• Tasks to perform
1) Please summarize the essay "Students Need More Hardship" in two sentences.
2) In two sentences or fewer, explain why the writer's pride in their alma mater shifted, according to the essay "Students Need More Hardship."
3) List everything the essay "Students Need More Hardship" says the writer gained or experienced during college.

Students Need More Hardship

For many years, I was embarrassed to admit where I went to college. I didn’t feel that way during my college years. In fact, I loved my time there. I was close with professors and became curious about the world.  I made some of my closest friends there. I started school as a follower and left as an emotionally and intellectually confident leader.  I graduated from Hofstra University (Long Island, New York).

My pride for my alma mater shifted when I began rabbinic school, years later. For the first time, I encountered the Ivy League.  I thought for irrational reasons, I was not as intellectually equipped.  I am embarrassed to admit, when asked where I attended college, I would answer, “Hofstra University”, with the quick caveat: “my father was a professor there and, well you know, it was the right price.” 

My irrational embarrassment came to an apex about six years into my rabbinate.  I was an associate rabbi for a prestigious Manhattan congregation which was in the midst of a substantial capital campaign.  My first assignment was a member who was in the top ten of the hierarchy of one of the famous and successful investment banks on Wall Street.

Records of locating words and elements:
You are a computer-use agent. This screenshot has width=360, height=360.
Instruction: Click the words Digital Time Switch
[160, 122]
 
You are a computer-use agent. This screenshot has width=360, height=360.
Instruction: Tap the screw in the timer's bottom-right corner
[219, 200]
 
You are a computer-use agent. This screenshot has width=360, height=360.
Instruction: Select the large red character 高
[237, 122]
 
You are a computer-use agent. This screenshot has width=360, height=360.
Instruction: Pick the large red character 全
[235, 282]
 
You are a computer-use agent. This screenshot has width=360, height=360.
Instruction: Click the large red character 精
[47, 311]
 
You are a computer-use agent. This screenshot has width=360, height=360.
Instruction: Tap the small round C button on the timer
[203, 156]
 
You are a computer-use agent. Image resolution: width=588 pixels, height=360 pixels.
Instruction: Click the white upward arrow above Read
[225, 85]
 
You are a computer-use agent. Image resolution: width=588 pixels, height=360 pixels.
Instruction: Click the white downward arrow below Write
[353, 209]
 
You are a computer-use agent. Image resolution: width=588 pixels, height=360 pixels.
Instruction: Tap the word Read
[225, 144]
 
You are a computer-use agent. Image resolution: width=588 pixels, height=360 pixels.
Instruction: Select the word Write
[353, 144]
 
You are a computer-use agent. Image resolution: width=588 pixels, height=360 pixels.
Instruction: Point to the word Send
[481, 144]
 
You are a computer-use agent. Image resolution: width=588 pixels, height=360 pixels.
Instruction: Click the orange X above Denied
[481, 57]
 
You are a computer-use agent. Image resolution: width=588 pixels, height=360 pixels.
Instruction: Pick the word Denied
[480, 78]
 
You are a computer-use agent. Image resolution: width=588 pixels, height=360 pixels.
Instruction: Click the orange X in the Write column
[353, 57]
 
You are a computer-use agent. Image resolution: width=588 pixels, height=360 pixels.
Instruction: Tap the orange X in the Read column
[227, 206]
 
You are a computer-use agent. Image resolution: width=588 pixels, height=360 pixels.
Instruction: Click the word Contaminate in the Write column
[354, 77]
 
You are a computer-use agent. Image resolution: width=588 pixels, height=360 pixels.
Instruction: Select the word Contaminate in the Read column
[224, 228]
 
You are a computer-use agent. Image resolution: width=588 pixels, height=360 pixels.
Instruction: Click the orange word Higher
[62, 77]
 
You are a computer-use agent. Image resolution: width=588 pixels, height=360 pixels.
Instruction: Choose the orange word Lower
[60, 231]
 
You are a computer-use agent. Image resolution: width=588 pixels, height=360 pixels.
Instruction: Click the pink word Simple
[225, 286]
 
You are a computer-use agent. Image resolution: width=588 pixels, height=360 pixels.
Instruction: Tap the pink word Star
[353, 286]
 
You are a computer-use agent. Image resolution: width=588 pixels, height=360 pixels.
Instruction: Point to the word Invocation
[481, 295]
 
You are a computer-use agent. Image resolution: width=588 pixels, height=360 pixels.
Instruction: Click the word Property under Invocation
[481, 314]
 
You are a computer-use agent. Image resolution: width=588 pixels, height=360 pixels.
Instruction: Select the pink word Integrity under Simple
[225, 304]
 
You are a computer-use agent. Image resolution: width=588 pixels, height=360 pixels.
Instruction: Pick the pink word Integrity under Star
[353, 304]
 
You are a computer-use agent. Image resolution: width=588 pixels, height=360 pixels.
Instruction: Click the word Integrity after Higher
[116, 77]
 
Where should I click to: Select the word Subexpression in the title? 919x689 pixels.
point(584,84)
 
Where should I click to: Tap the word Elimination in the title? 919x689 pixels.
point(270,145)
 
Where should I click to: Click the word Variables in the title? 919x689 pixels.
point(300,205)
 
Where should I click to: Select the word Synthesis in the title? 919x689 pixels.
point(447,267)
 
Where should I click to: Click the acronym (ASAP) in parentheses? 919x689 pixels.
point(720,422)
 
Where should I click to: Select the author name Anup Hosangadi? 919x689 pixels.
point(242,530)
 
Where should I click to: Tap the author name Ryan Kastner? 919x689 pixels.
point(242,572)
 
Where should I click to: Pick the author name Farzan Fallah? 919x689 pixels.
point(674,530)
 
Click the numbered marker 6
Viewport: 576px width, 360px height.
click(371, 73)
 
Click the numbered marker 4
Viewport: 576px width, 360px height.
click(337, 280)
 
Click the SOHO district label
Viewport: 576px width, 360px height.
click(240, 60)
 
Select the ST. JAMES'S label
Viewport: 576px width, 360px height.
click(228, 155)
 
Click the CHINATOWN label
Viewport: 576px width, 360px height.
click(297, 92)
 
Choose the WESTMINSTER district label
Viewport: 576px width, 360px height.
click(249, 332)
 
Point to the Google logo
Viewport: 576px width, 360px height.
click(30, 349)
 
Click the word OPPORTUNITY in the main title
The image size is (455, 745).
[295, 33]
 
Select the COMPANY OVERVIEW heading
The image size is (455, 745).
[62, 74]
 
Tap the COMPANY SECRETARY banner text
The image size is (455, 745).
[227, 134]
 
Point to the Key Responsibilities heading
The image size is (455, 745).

• Results of the exercise
1) The writer loved college at Hofstra University, growing close to professors, making some of their closest friends, and leaving as a confident leader. Years later, encountering the Ivy League in rabbinic school made the writer embarrassed about that school, a feeling that peaked about six years into the rabbinate while serving as associate rabbi at a prestigious Manhattan congregation in the midst of a capital campaign.

2) In rabbinic school the writer encountered the Ivy League for the first time. For what the writer calls irrational reasons, this left the writer feeling less intellectually equipped.

3)
- Became close with professors
- Became curious about the world
- Made some of their closest friends
- Went from a follower to an emotionally and intellectually confident leader